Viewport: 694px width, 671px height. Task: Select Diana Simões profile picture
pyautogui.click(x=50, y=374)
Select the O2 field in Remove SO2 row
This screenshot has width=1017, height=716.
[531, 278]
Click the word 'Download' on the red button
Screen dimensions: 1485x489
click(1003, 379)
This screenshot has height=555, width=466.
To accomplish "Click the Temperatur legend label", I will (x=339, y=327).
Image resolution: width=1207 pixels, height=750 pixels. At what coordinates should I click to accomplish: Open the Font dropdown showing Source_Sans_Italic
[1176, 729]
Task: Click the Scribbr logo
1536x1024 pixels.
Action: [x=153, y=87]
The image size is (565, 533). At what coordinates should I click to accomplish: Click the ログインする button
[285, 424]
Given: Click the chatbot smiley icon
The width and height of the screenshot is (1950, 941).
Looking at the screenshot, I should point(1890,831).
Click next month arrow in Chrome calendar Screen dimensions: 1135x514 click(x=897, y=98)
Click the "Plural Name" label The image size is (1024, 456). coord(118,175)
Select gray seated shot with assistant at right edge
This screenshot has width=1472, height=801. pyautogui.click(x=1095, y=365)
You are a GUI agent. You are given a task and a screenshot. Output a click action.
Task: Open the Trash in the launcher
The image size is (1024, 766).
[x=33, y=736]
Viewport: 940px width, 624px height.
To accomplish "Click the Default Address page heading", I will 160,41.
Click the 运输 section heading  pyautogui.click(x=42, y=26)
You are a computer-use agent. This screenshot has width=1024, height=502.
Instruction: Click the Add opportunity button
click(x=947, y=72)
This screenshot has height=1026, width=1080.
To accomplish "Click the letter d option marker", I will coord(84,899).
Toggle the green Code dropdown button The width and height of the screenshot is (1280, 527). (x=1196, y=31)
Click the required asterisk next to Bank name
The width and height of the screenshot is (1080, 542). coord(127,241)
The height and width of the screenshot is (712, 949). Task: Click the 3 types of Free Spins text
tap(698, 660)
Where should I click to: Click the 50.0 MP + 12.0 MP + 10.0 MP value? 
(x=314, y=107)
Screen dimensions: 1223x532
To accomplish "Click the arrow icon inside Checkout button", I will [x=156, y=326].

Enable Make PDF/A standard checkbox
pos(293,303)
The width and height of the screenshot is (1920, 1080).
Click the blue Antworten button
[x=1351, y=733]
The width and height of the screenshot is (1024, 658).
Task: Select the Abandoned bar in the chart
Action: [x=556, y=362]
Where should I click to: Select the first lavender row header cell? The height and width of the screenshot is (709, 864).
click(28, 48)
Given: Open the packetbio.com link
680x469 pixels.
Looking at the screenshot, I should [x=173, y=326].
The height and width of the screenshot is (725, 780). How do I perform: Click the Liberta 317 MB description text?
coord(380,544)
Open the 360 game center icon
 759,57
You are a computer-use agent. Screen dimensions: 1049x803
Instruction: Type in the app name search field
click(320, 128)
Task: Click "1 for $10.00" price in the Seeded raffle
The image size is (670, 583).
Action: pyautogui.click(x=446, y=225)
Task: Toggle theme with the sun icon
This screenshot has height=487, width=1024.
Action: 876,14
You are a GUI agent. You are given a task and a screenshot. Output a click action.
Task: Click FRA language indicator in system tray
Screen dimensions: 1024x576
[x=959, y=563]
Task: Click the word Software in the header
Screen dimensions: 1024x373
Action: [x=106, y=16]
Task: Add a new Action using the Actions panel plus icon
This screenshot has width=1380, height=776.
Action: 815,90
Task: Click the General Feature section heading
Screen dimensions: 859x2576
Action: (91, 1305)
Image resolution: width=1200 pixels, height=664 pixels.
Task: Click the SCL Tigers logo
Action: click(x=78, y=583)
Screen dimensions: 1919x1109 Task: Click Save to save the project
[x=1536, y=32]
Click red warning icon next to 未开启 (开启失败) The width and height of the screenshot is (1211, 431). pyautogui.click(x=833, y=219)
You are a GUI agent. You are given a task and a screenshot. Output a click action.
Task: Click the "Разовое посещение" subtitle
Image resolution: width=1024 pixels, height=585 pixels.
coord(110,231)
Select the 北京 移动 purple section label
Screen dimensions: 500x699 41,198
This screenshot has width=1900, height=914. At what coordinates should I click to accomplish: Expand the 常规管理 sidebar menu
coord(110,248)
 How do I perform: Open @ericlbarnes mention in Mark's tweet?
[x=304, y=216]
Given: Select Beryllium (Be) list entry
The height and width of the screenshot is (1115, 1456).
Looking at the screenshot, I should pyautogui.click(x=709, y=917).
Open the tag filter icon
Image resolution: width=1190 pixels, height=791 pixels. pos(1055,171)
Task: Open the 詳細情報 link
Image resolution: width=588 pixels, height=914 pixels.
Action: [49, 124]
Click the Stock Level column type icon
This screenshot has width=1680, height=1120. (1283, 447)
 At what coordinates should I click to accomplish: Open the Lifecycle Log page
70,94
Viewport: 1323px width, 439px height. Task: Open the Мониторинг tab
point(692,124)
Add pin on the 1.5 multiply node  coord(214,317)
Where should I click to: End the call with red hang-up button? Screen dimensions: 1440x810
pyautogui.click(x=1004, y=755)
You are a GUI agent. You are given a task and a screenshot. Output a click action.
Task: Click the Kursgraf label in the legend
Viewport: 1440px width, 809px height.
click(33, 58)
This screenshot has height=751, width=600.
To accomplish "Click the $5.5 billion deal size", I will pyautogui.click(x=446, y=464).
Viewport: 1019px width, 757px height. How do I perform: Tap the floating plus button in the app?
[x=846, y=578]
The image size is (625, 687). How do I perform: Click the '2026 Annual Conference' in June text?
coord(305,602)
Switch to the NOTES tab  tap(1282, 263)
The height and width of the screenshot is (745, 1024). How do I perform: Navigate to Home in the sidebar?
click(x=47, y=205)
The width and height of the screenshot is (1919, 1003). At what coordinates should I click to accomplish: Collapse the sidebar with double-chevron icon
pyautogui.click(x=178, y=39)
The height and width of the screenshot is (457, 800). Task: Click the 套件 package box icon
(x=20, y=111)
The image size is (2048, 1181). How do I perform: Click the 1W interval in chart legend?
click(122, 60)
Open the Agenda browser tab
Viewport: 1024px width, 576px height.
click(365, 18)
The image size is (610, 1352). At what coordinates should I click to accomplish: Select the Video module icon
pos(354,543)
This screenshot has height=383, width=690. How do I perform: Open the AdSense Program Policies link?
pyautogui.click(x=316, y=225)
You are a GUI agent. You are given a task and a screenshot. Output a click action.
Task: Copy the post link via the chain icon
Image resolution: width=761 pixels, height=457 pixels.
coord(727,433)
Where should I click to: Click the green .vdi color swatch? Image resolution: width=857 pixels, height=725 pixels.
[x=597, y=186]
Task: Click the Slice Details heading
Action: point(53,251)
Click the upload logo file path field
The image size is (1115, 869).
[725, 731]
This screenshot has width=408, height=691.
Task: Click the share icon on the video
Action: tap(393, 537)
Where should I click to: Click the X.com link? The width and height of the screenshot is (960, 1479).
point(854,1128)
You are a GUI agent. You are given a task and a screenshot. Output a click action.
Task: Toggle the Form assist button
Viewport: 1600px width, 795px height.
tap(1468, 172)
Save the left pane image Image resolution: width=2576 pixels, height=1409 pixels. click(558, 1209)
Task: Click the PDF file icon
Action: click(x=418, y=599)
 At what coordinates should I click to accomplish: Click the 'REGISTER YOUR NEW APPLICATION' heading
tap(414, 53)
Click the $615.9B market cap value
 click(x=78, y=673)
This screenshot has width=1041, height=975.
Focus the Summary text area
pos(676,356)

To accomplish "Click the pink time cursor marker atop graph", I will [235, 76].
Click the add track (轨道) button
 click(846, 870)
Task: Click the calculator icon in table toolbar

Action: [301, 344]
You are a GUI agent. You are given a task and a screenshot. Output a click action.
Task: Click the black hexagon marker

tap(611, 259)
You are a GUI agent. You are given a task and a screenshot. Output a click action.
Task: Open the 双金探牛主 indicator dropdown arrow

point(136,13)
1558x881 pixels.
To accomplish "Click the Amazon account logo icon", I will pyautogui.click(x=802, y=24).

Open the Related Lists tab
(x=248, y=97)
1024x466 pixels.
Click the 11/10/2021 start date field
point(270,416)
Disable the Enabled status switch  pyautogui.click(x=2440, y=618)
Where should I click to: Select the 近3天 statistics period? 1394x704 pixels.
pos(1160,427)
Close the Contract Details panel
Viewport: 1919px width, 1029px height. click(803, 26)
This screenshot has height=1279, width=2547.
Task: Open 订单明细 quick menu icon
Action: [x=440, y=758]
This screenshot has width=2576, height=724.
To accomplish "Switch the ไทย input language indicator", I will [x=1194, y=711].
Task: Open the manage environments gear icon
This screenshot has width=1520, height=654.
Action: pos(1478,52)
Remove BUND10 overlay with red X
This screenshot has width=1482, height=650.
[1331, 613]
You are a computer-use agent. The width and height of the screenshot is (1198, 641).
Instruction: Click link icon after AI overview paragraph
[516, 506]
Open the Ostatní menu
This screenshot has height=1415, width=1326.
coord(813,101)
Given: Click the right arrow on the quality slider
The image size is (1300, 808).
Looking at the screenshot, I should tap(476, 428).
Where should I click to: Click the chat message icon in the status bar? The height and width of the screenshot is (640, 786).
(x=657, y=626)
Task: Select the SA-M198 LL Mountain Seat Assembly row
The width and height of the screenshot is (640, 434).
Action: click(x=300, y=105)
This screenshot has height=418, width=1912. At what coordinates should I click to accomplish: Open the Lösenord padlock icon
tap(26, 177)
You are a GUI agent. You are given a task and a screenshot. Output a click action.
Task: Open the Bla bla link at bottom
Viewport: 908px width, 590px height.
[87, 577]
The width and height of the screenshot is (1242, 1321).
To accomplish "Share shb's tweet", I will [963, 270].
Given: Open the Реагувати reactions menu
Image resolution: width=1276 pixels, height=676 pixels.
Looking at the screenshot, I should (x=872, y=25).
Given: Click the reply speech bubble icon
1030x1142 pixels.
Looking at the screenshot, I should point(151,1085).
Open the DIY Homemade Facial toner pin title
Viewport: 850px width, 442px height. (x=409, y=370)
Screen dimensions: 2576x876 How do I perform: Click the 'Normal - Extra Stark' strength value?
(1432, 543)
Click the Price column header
┄┄┄┄┄┄┄┄┄┄┄┄┄┄┄┄┄┄┄┄
* WHAT IS BEING ASKED *
Reproduce verbatim the part of the entries that opens with the line containing "Click the $615.9B market cap value" and closes with the line containing "click(846, 870)", both of those lines included, and output nothing else.

* TASK SOLUTION *
Click the $615.9B market cap value
 click(x=78, y=673)
This screenshot has width=1041, height=975.
Focus the Summary text area
pos(676,356)

To accomplish "Click the pink time cursor marker atop graph", I will [235, 76].
Click the add track (轨道) button
 click(846, 870)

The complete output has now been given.